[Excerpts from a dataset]
BEGIN

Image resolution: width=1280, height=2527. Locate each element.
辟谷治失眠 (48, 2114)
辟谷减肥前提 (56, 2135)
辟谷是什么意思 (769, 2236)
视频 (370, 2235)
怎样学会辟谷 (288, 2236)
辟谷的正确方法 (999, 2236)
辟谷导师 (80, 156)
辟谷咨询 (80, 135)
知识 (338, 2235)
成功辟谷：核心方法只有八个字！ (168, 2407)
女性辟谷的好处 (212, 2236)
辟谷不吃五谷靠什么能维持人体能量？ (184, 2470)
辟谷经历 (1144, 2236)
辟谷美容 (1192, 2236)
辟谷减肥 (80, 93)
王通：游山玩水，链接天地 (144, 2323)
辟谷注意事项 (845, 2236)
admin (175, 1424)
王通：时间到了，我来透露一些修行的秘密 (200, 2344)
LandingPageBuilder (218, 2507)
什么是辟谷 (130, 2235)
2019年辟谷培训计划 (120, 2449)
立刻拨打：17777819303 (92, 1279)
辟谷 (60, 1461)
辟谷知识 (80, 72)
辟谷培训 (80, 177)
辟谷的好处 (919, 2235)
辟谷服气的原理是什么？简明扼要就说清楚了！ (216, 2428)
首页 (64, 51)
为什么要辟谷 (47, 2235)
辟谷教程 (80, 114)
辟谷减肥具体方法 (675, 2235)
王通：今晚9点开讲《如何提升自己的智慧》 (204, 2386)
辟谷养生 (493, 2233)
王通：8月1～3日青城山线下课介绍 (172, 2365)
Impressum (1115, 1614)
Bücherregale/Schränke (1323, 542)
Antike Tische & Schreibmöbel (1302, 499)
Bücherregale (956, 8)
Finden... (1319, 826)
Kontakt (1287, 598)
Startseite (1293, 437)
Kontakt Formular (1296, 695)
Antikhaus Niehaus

END

• [THE TASK]: Transcribe each entry. Leave nothing out.

• [FINAL ANSWER]:
Image resolution: width=1280, height=2527. Locate each element.
辟谷治失眠 (48, 2114)
辟谷减肥前提 (56, 2135)
辟谷是什么意思 (769, 2236)
视频 (370, 2235)
怎样学会辟谷 (288, 2236)
辟谷的正确方法 (999, 2236)
辟谷导师 (80, 156)
辟谷咨询 (80, 135)
知识 (338, 2235)
成功辟谷：核心方法只有八个字！ (168, 2407)
女性辟谷的好处 (212, 2236)
辟谷不吃五谷靠什么能维持人体能量？ (184, 2470)
辟谷经历 (1144, 2236)
辟谷美容 (1192, 2236)
辟谷减肥 (80, 93)
王通：游山玩水，链接天地 (144, 2323)
辟谷注意事项 (845, 2236)
admin (175, 1424)
王通：时间到了，我来透露一些修行的秘密 (200, 2344)
LandingPageBuilder (218, 2507)
什么是辟谷 (130, 2235)
2019年辟谷培训计划 (120, 2449)
立刻拨打：17777819303 (92, 1279)
辟谷 (60, 1461)
辟谷知识 (80, 72)
辟谷培训 (80, 177)
辟谷的好处 (919, 2235)
辟谷服气的原理是什么？简明扼要就说清楚了！ (216, 2428)
首页 (64, 51)
为什么要辟谷 (47, 2235)
辟谷教程 (80, 114)
辟谷减肥具体方法 (675, 2235)
王通：今晚9点开讲《如何提升自己的智慧》 (204, 2386)
辟谷养生 (493, 2233)
王通：8月1～3日青城山线下课介绍 (172, 2365)
Impressum (1115, 1614)
Bücherregale/Schränke (1323, 542)
Antike Tische & Schreibmöbel (1302, 499)
Bücherregale (956, 8)
Finden... (1319, 826)
Kontakt (1287, 598)
Startseite (1293, 437)
Kontakt Formular (1296, 695)
Antikhaus Niehaus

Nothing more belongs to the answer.